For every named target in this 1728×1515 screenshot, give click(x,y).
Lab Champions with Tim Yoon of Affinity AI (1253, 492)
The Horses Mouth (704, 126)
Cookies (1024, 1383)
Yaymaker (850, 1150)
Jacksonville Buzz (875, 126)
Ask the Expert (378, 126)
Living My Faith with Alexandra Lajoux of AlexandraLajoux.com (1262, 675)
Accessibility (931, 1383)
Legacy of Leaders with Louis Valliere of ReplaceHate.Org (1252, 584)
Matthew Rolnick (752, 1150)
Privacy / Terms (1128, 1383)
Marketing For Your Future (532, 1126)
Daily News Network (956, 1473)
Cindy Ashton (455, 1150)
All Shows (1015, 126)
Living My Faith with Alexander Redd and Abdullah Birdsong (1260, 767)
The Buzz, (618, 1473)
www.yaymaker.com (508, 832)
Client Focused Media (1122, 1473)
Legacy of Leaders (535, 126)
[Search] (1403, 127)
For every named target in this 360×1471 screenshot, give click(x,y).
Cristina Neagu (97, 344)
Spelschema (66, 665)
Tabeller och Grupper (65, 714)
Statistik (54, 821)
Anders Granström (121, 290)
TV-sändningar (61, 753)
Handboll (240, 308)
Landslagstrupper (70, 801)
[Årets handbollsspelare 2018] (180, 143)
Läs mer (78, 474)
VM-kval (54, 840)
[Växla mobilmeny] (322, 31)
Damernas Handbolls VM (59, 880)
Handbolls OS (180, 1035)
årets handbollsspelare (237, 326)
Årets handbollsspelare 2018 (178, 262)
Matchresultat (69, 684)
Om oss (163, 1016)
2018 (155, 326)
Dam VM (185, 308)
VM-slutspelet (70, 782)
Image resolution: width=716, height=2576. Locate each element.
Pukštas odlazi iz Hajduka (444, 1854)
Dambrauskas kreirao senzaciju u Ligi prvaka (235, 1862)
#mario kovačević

- - - -

§ **What is expected**
All of the entries above need to be reproduced exactly.

§ **Exercise response**
For every named target in this 1728×1515 screenshot, give click(x,y).
Lab Champions with Tim Yoon of Affinity AI (1253, 492)
The Horses Mouth (704, 126)
Cookies (1024, 1383)
Yaymaker (850, 1150)
Jacksonville Buzz (875, 126)
Ask the Expert (378, 126)
Living My Faith with Alexandra Lajoux of AlexandraLajoux.com (1262, 675)
Accessibility (931, 1383)
Legacy of Leaders with Louis Valliere of ReplaceHate.Org (1252, 584)
Matthew Rolnick (752, 1150)
Privacy / Terms (1128, 1383)
Marketing For Your Future (532, 1126)
Daily News Network (956, 1473)
Cindy Ashton (455, 1150)
All Shows (1015, 126)
Living My Faith with Alexander Redd and Abdullah Birdsong (1260, 767)
The Buzz, (618, 1473)
www.yaymaker.com (508, 832)
Client Focused Media (1122, 1473)
Legacy of Leaders (535, 126)
[Search] (1403, 127)
For every named target in this 360×1471 screenshot, give click(x,y).
Cristina Neagu (97, 344)
Spelschema (66, 665)
Tabeller och Grupper (65, 714)
Statistik (54, 821)
Anders Granström (121, 290)
TV-sändningar (61, 753)
Handboll (240, 308)
Landslagstrupper (70, 801)
[Årets handbollsspelare 2018] (180, 143)
Läs mer (78, 474)
VM-kval (54, 840)
[Växla mobilmeny] (322, 31)
Damernas Handbolls VM (59, 880)
Handbolls OS (180, 1035)
årets handbollsspelare (237, 326)
Årets handbollsspelare 2018 (178, 262)
Matchresultat (69, 684)
Om oss (163, 1016)
2018 (155, 326)
Dam VM (185, 308)
VM-slutspelet (70, 782)
Image resolution: width=716, height=2576. Locate each element.
Pukštas odlazi iz Hajduka (444, 1854)
Dambrauskas kreirao senzaciju u Ligi prvaka (235, 1862)
#mario kovačević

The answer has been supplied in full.